### Texte fourni
┌──

La majorité des startups se lancent autour d’une idée assez vague (la plupart du temps mauvaise). Celle-ci change considérablement au cours des trois premières années d’activité (si la société survit). Ce qui ne change pas, en revanche, ce sont les hommes (ou les femmes) aux manettes – les fondateurs. Pour citer Paul Graham, ils sont au projet ce que la localisation est à l’immobilier : une invariable avec laquelle on devra composer.
Or les hommes comptent davantage que l’idée – comme pour tous les grands-œuvres, la maestria des architectes l’emporte sur la qualité du matériau. Un business model parfait opéré par une équipe de maladroits finira dans le fossé, tandis qu’un business model ingrat opéré par une équipe de durs à cuire aura sa chance (exemple illustratif : Amazon).
Il faut des gens intelligents (bien sûr), ultra-déterminés (le plus important), si possible amis (attention : mieux vaut une amitié basée sur le business qu’un business basé sur une amitié), capables de conjuguer arrogance (pour poursuivre une idée folle) et humilité (pour accepter le retour du marché, et s’ajuster en conséquence) aussi naturellement qu’ils respirent.
En somme, des oiseaux rares.

└──

### Extrait de données
┌──

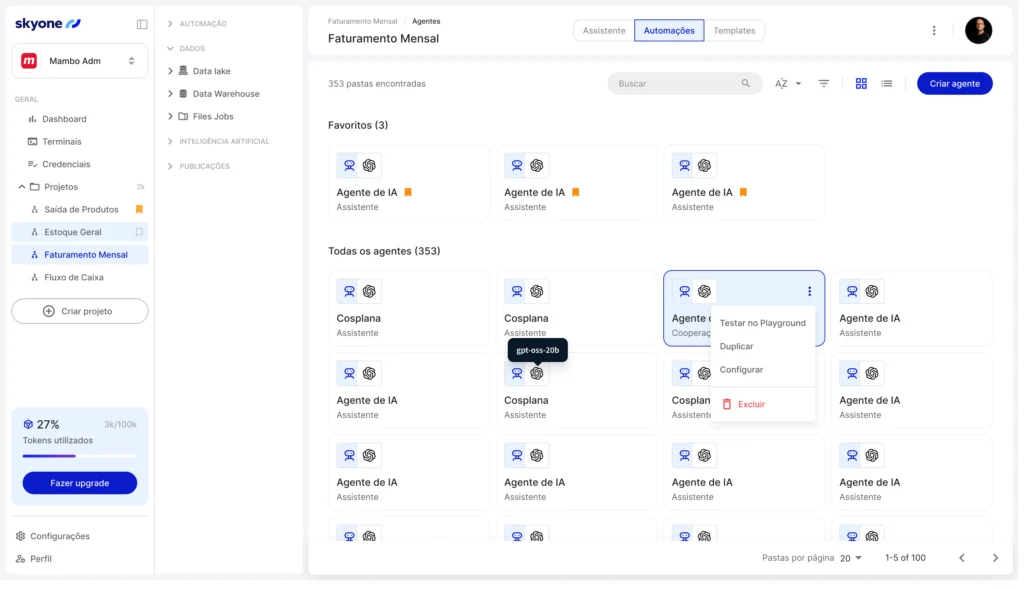Toggle bookmark on Estoque Geral project
This screenshot has width=1024, height=589.
pyautogui.click(x=139, y=232)
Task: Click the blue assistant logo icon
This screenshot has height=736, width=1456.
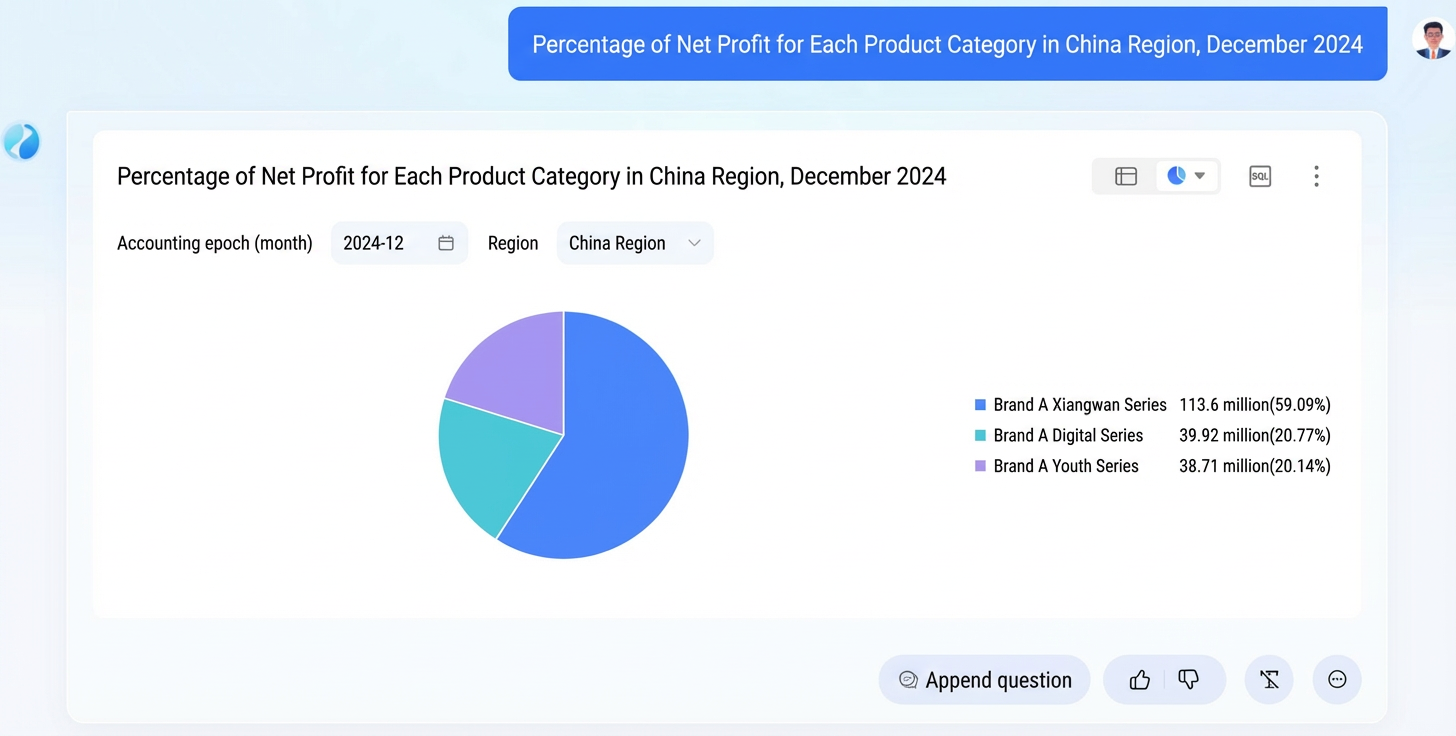Action: [21, 142]
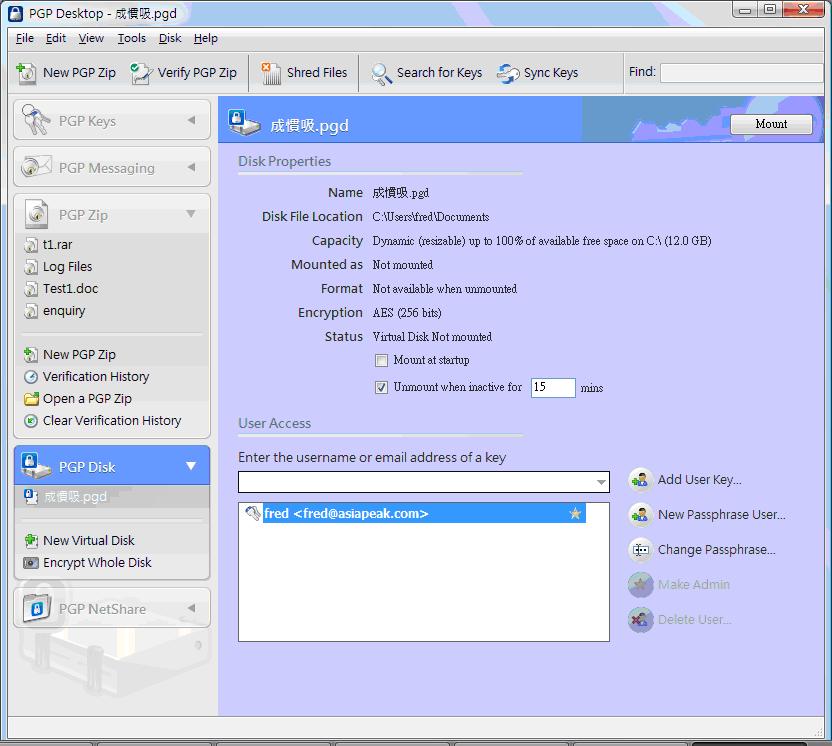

└──

### Problème posé
Restituez fidèlement le passage du texte sur les fondateurs de startups, en commençant aux mots "Il faut des" et en vous arrêtant après "des oiseaux rares.".

### Solution rédigée
Il faut des gens intelligents (bien sûr), ultra-déterminés (le plus important), si possible amis (attention : mieux vaut une amitié basée sur le business qu’un business basé sur une amitié), capables de conjuguer arrogance (pour poursuivre une idée folle) et humilité (pour accepter le retour du marché, et s’ajuster en conséquence) aussi naturellement qu’ils respirent.
En somme, des oiseaux rares.